[
https://issues.apache.org/jira/browse/HIVE-21746?page=com.atlassian.jira.plugin.system.issuetabpanels:comment-tabpanel&focusedCommentId=16841809#comment-16841809
]
Jason Dere commented on HIVE-21746:
-----------------------------------
I believe the dynamically partitioned hash join has issues when the join keys
are constant folded.
Looking at the ReduceSink output that feeds into the dynamically partitioned
hash join:
{noformat}
Reduce Output Operator
key expressions: _col20 (type: string), 'HR3' (type:
string)
null sort order: aa
sort order: ++
Map-reduce partition columns: _col20 (type: string),
'HR3' (type: string)
Statistics: Num rows: 3800000 Data size: 1288485344
Basic stats: COMPLETE Column stats: PARTIAL
tag: 0
value expressions: _col2 (type: timestamp), _col3
(type: timestamp), _col51 (type: timestamp), _col124 (type: timestamp)
{noformat}
So the value expressions in the ReduceSink consists of 4 timestamp columns. And
it appears that the data written out and sent to the Join also matches that.
However, the input schema to the MapJoin operator shows 5 columns rather than 4:
{noformat}
*** valCols[0] for JOIN JOIN_13: [Column[VALUE._col2], Column[VALUE._col3],
Column[KEY.reducesinkkey1], Column[VALUE._col49], Column[VALUE._col122]]
{noformat}
With types (timestamp, timestamp, string, timestamp, timestamp)

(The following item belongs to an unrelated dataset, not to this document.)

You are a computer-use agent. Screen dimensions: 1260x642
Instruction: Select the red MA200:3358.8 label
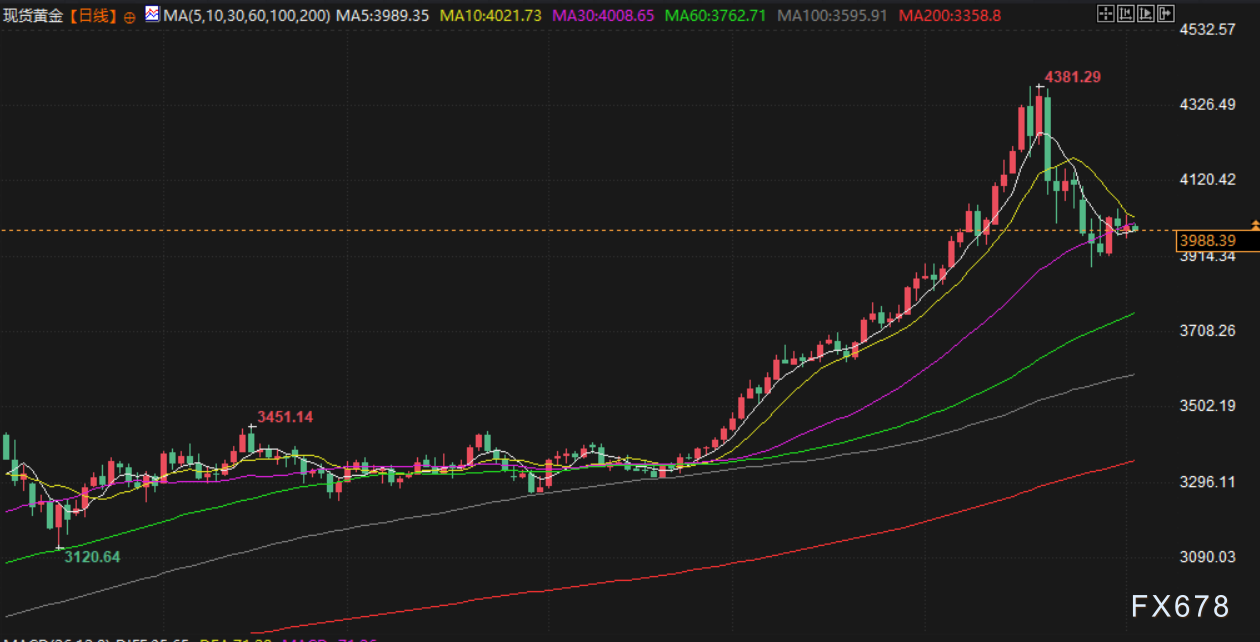(949, 16)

Note that the third column in this list is KEY.reducesinkkey1. Key columns
should have been filtered out from the values columns in
MapJoinProcessor.getMapJoinDesc(), during the section that populates
valueTableDescs.
But the keyExprMap generated by ExprNodeDescUtils.resolveJoinKeysAsRSColumns(),
which is only done for dynamically partitioned hash join, does not properly
match the KEY.reducesinkkey1 column from the ReduceSinkOperator, when filtering
the key columns from the value columns.
The column reference generated from the constant folded column, in keyExprMap:
{noformat}
1 = {ExprNodeColumnDesc@9714} "Column[KEY.reducesinkkey1]"
column = "KEY.reducesinkkey1"
tabAlias = ""
isPartitionColOrVirtualCol = false
isSkewedCol = false
typeInfo = {PrimitiveTypeInfo@9719} "string"
{noformat}
What should have been the corresponding key in the ReduceSinkOperator:
{noformat}
expr = {ExprNodeColumnDesc@8704} "Column[KEY.reducesinkkey1]"
column = "KEY.reducesinkkey1"
tabAlias = "t2"
isPartitionColOrVirtualCol = true
isSkewedCol = false
typeInfo = {PrimitiveTypeInfo@9719} "string"
{noformat}
The difference is the ReduceSinkOperator key has tabAlias = "t2". The one
generated by ExprNodeDescUtils.resolveJoinKeysAsRSColumns() currently has a
tabAlias hardcoded to "".
One solution is for ExprNodeConstantDesc to keep a foldedFromTab for the table
alias, in addition to foldedFromCol which it already has. That way
ExprNodeDescUtils.resolveJoinKeysAsRSColumns() can generate a column reference
with the same matching tableAlias as its parent ReduceSinkOperator.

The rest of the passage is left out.